EXERCISE GOAL –
Between the line containing "Open the Status Bar Style dropdown" and the line containing "Click the 통계 statistics chart icon" lies a run of lines; give that run again exactly, with both of those lines, and nothing else from the entries below.

RECORDS TO USE –
# # # # #

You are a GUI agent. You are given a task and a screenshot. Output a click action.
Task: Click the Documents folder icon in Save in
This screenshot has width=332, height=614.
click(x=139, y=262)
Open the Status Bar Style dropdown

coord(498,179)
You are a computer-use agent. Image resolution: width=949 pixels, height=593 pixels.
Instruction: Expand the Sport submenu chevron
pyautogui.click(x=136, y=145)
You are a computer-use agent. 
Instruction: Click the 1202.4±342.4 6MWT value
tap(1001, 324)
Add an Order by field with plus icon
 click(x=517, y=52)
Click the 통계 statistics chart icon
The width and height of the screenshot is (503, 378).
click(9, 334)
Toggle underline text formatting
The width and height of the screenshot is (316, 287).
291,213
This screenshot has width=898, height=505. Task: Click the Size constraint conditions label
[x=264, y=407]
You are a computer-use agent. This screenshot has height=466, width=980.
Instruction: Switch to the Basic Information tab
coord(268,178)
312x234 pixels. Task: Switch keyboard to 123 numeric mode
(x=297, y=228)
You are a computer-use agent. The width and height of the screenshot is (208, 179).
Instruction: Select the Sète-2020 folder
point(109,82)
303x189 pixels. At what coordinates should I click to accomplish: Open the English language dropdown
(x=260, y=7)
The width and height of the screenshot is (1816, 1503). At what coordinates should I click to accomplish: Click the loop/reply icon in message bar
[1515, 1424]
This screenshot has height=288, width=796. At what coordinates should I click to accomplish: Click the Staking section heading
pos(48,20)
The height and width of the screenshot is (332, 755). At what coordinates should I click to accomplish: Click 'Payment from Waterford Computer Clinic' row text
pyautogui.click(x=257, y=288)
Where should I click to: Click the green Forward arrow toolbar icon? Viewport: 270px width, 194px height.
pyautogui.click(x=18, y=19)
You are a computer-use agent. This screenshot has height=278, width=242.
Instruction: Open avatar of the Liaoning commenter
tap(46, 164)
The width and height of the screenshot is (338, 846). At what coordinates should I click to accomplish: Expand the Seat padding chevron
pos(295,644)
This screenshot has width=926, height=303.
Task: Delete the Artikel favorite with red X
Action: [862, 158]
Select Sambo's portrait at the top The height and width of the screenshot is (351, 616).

# # # # #

TASK ANSWER –
Open the Status Bar Style dropdown

coord(498,179)
You are a computer-use agent. Image resolution: width=949 pixels, height=593 pixels.
Instruction: Expand the Sport submenu chevron
pyautogui.click(x=136, y=145)
You are a computer-use agent. 
Instruction: Click the 1202.4±342.4 6MWT value
tap(1001, 324)
Add an Order by field with plus icon
 click(x=517, y=52)
Click the 통계 statistics chart icon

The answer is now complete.